** Vorliegender Textauszug **
Arbeitszeiterfassung und Vertrauen gehen auch Hand in Hand
Spätestens seit dem EuGH-Urteil von 2019 wissen wir: Unternehmen müssen Arbeitszeiten erfassen. Ob dies nun in digitaler oder analoger Form erfolgt, ist erstmal Nebensache. Wichtig ist nur, dass dem Arbeitgebenden die Arbeitszeit übermittelt wird. Da stellt sich die Frage: Passt dies überhaupt noch in den modernen Arbeitsalltag, der von Flexibilität und Selbstbestimmung geprägt ist?
Arbeitszeiterfassung wider der Vertrauenskultur in Unternehmen?
Für viele Arbeitnehmende ist die Protokollierung ihrer Arbeitszeit das Paradebeispiel an Kontrolle seitens des Arbeitgebenden. Gerade die physisch angebrachte Stechuhr im Unternehmen, einem Terminal, erzeugt dieses Bild nochmals drastisch. Kritik wird insbesondere deswegen laut, weil sich Mitarbeitende in ihrer Freiheit eingeschränkt sehen und Modelle wie Vertrauensarbeitszeit als zunichte gemacht empfinden. Für sie ist das Zeit-Tracking gleichzusetzen mit einem Rückschritt zu alten Mustern, in denen Lochkarten und starre Arbeitszeitmodelle Konjunktur hatten. Doch gibt es auch Vorteile, die die Zeiterfassung seitens des Arbeitgebenden rechtfertigen oder sogar bestärken, da sie zugunsten des Arbeitnehmenden verlaufen?
Positive Seiten der Zeiterfassung
Mag es früher durchaus der Fall gewesen sein, dass Führungskräfte mittels der Arbeitszeit-Protokollierung ihre Mitarbeitenden kontrolliert haben, ob diese auch wirklich im vorgegebenen Rahmen zur Arbeit erschienen sind und ordentlich gearbeitet haben, wendet sich das Blatt heutzutage eher zugunsten einer sinnvollen Nutzung der getrackten Daten. Und diese nutzt nicht nur dem Unternehmen, sondern auch dem Mitarbeitenden!

** Vorliegende Datensätze **
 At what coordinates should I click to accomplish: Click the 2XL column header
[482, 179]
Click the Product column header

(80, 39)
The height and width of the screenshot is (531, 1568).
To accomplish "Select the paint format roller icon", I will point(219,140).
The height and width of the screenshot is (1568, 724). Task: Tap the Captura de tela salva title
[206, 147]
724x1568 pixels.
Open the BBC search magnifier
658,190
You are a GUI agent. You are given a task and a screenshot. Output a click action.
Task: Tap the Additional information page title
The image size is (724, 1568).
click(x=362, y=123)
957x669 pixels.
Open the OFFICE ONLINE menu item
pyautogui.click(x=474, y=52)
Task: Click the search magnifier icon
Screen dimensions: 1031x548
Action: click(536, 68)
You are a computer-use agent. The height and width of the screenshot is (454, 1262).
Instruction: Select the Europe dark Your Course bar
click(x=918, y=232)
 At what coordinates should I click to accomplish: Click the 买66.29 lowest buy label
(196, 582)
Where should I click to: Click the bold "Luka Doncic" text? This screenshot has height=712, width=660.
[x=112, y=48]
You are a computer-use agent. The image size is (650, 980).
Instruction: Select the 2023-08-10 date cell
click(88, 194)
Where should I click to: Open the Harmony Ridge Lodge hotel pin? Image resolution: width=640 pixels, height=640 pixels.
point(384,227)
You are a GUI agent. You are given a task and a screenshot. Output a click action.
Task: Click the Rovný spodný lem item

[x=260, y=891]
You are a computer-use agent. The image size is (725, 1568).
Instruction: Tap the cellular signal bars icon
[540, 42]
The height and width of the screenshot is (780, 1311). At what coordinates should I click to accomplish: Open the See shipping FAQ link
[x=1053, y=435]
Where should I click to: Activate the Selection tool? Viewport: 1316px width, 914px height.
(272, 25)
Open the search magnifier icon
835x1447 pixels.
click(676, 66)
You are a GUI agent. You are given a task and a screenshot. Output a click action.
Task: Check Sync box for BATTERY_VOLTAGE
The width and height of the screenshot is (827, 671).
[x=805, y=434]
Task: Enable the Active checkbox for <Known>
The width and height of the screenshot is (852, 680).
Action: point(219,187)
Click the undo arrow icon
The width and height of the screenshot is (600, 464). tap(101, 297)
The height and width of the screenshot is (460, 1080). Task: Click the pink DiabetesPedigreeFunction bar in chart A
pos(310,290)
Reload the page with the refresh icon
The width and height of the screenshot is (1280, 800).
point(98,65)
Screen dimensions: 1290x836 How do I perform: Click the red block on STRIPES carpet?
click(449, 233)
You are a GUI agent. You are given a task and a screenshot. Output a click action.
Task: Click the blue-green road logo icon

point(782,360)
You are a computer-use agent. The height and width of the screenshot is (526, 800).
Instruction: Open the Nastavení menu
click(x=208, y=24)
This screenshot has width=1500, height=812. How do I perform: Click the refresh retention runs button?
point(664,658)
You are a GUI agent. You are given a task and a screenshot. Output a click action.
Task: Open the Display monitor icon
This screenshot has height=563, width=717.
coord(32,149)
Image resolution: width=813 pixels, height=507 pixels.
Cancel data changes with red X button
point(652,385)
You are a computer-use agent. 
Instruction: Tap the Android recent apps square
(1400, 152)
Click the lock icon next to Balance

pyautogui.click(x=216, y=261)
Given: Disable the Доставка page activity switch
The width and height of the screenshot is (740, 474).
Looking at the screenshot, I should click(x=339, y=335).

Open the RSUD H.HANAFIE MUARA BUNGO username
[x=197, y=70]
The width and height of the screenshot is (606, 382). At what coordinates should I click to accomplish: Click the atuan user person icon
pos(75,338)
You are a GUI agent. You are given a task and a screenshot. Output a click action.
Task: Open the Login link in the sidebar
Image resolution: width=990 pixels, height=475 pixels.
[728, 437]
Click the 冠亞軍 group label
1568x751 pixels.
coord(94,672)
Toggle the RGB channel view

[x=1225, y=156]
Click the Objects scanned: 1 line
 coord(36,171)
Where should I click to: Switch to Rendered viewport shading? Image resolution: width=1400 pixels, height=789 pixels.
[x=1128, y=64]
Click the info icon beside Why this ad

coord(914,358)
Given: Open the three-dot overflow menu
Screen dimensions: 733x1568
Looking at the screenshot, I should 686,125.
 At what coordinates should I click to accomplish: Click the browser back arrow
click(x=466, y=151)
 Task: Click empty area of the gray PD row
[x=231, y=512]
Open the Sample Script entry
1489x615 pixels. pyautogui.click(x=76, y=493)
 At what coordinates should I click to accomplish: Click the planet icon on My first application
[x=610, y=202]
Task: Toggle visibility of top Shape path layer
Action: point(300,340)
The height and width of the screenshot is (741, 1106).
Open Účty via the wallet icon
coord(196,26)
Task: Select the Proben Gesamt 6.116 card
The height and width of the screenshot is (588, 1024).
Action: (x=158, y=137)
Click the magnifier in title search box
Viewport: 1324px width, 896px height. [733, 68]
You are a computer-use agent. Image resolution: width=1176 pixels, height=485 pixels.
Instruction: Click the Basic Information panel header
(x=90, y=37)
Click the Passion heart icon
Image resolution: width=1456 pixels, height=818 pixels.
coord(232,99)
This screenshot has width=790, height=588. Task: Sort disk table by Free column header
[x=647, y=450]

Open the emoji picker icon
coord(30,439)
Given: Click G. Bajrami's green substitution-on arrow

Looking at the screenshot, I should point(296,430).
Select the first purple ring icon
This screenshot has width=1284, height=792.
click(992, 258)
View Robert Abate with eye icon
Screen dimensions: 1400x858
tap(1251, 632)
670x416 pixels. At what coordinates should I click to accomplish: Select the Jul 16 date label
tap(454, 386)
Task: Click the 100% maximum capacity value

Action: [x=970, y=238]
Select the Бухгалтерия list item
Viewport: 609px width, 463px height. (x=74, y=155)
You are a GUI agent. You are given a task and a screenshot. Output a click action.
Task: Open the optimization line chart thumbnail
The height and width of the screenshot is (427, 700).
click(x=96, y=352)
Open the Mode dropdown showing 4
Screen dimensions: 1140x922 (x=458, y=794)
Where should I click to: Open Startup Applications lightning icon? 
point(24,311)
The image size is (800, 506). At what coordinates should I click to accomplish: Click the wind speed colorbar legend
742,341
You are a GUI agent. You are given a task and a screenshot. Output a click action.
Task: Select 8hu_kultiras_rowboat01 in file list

** Aufgabe **
Führe den Text über die Arbeitszeiterfassung im Anschluss an seinen letzten Satz fort. Die Datensätze haben mit dem Text über die Arbeitszeiterfassung nichts zu tun.

** Schriftliche Antwort **
Zeiterfassung - Vorteile
Instrument für eine bessere Work-Life-Balance
Egal, ob Sie Ihre Arbeitszeit über ein Terminal erfassen, die Zeiten in einem Excel-Sheet pflegen oder gar Stift und Papier zücken: Sie notieren sich Ihre Arbeitszeit und haben diese schwarz auf weiß vor sich liegen. Vorteil: Sie können so für sich selber bilanzieren, wie viel Zeitaufwand Sie in Ihre Arbeit investieren und sich fragen, ob dieser Aufwand wirklich das ist, was Sie im Beruf wollen. Kommt Ihr Privatleben zu kurz oder müssen Sie die Weichen neu stellen, damit Sie mehr von Ihrem eigenen Leben haben? Oder können Sie sogar mittels dieser Datengrundlage erkennen, dass Ihr jetziger Job Ihnen zu viel abverlangt oder ob Sie zu mehr berufen sind? Seine Zeit zu erfassen kann ungeahnte Änderungen mit sich führen, wenn man die Daten sinnvoll für sich zu nutzen weiß.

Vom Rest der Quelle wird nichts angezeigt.